Личная встреча двух писателей, ранее знакомых лишь заочно, произошла 23 октября 1932 года в байконурской квартире Ходасевича, который в то время жил один. На встречу с берлинским гостем Владислав Фелицианович пригласил Берберову, Терапиано, Вейдле и Смоленского. Компания была великовата — тем не менее Ходасевич Набокову понравился, «несмотря на мрачную обстановку, на несметные шутки и на то, как собеседник выщелкивал слова»[718]. Потом был еще один визит. По словам Берберовой, «в дыму папирос, среди чаепития и игры с котенком происходили те прозрачные, огненные, волшебные беседы, которые после многих мутаций перешли на страницы „Дара“, в воображаемые речи Годунова-Чердынцева и Кончеева»[719]. Конечно же, образ Кончеева, старшего по возрасту поэта, перед которым благоговеет Годунов-Чердынцев, связан с Ходасевичем, но набоковский плавильный тигель слишком сложен, чтобы можно было говорить о прототипе. Беседы Годунова-Чердынцева с Кончеевым (проходящие лишь в воображении главного героя) — это прежде всего строгий и влюбленный суд над старой русской литературой, от Пушкина до Лескова. По ходу дела поминается, кстати, «Русалка» — как пример пушкинской неудачи. Набоковедам остается гадать, как отразились здесь бийянкурские беседы. Несомненно, и они могли пойти в ход — в числе другого сырья.

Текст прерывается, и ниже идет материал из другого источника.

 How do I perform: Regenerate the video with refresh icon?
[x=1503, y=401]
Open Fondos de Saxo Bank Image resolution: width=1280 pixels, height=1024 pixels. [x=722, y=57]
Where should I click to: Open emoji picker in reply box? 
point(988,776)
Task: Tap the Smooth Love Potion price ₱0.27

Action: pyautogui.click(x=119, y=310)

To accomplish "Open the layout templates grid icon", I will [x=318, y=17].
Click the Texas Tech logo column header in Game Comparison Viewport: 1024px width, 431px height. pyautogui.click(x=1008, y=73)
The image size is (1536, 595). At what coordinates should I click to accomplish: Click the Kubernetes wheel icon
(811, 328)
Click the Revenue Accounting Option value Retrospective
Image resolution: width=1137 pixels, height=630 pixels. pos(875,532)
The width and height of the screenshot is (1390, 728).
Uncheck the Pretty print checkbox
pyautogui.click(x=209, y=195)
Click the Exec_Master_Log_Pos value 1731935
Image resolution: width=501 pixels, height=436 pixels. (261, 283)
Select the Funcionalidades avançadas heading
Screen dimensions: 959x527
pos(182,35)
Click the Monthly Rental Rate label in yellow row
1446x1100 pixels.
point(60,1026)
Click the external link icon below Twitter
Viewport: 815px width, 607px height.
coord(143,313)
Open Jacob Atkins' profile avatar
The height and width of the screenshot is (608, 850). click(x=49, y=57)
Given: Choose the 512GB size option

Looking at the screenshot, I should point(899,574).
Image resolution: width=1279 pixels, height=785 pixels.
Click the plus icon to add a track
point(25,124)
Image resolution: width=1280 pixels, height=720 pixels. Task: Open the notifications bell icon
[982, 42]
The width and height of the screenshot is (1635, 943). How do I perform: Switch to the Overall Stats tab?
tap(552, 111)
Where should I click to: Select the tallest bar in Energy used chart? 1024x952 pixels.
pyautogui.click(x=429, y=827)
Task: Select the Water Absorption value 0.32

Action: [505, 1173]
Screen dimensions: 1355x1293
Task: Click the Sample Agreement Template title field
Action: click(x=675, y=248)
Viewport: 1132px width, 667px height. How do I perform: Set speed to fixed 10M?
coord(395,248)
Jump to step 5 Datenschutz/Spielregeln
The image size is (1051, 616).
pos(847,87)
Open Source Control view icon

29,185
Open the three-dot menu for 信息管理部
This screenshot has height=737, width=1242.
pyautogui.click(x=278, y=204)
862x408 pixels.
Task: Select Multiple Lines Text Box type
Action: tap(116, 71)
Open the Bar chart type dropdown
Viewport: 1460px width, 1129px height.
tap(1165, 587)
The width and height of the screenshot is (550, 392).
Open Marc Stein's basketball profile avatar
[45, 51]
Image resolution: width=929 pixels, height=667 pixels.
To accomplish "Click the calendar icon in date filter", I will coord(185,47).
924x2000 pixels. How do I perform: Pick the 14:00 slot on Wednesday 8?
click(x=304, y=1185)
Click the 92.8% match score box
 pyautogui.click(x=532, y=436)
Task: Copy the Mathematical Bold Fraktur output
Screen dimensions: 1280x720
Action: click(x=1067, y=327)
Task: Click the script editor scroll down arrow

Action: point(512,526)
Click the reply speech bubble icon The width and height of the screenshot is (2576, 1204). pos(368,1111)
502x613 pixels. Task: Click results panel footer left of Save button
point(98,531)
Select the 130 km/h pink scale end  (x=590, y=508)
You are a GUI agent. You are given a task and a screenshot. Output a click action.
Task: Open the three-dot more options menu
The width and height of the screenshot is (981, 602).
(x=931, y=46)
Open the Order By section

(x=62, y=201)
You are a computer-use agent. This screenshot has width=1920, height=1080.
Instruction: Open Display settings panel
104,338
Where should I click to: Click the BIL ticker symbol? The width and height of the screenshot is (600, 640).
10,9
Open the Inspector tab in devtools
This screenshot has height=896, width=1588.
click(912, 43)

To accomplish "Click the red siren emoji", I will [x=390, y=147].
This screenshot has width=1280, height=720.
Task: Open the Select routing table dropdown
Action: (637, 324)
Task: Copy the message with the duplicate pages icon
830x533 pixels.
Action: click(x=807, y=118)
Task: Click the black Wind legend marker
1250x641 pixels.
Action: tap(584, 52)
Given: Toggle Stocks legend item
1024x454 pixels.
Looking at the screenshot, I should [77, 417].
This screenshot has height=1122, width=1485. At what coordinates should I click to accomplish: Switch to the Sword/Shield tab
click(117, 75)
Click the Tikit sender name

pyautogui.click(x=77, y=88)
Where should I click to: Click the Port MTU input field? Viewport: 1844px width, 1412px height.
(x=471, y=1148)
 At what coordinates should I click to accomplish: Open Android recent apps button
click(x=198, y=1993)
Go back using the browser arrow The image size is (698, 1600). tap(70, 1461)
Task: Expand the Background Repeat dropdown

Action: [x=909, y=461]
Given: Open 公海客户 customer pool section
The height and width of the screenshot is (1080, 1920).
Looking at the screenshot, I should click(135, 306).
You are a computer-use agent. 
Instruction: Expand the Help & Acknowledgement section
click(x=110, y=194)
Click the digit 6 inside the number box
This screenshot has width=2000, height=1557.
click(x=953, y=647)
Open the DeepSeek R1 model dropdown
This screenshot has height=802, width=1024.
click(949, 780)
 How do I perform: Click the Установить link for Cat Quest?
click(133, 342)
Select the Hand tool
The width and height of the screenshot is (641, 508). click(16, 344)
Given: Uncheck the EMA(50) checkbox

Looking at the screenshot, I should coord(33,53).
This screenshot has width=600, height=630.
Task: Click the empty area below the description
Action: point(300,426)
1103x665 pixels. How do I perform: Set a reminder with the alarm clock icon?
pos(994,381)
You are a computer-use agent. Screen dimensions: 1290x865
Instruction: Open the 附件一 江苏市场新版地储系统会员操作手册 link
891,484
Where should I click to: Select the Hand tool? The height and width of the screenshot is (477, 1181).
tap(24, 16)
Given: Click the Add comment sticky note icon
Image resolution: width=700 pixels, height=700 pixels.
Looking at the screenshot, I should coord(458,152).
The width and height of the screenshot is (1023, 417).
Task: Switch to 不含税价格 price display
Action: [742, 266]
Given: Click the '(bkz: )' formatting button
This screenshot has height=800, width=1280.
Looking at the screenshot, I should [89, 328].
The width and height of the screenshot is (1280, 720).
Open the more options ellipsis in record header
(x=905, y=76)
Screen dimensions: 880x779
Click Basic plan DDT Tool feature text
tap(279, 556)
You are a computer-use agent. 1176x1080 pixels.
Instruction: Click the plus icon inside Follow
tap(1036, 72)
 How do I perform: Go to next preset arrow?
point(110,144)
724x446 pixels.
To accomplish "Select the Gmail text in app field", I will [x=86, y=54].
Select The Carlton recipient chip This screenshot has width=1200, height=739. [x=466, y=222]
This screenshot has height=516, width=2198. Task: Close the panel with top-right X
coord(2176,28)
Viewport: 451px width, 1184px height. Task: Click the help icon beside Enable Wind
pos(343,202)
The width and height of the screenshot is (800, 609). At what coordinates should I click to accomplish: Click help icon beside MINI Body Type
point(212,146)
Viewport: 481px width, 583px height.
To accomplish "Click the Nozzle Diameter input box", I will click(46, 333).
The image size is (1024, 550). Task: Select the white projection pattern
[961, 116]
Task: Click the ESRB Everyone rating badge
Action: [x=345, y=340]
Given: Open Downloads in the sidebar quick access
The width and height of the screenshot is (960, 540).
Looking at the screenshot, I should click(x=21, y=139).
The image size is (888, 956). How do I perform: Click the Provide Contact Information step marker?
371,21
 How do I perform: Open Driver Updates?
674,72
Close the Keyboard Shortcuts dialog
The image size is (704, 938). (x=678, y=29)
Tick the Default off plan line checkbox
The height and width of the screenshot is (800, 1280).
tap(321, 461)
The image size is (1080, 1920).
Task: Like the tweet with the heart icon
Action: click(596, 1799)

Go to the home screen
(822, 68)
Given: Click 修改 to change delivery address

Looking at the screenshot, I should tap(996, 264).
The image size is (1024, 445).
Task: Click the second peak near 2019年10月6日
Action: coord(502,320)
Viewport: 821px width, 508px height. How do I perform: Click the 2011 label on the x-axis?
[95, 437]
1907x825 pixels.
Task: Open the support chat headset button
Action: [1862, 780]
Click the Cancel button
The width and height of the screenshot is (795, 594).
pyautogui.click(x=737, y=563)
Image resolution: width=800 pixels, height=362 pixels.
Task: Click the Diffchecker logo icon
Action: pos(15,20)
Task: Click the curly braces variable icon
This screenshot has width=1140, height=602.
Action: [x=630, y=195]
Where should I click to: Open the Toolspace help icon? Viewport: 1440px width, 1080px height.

Так или иначе, между писателями постепенно завязалась та особенная, интеллектуальная, с соблюдением дистанции, дружба, на которую только и был сейчас способен Ходасевич, устававший даже от такого общения, и которая вполне соответствовала складу личности Набокова. Они встречались всякий раз, когда Набоков приезжал в Париж вплоть до окончательного его переселения туда в 1938 году. В письме Берберовой от 21 июня 1937 года Ходасевич пишет: «Литература мне омерзела вдребезги, теперь уже и старшая, и младшая. Сохраняю остатки нежности к Смоленскому… и к Сирину»[720]. Сам Набоков позднее, в английской версии своих мемуаров «Speak, Memory!» вспоминал: «Я сильно привязался к этому ядовитому, выкованному из иронии и отзывающегося металлом дара, болезненному человеку с презрительными ноздрями и густыми бровями, поэзия которого представляет собою чудо не менее сложное, чем поэзия Тютчева и Блока, и сколько бы я ни вызывал его в воображении, он никогда не встает со стула, на котором сидит со скрещенными худыми ногами, поблескивая злорадными, умными глазами и вправляя длинными пальцами половинку „Зеленого Капораля“ в мундштук»[721].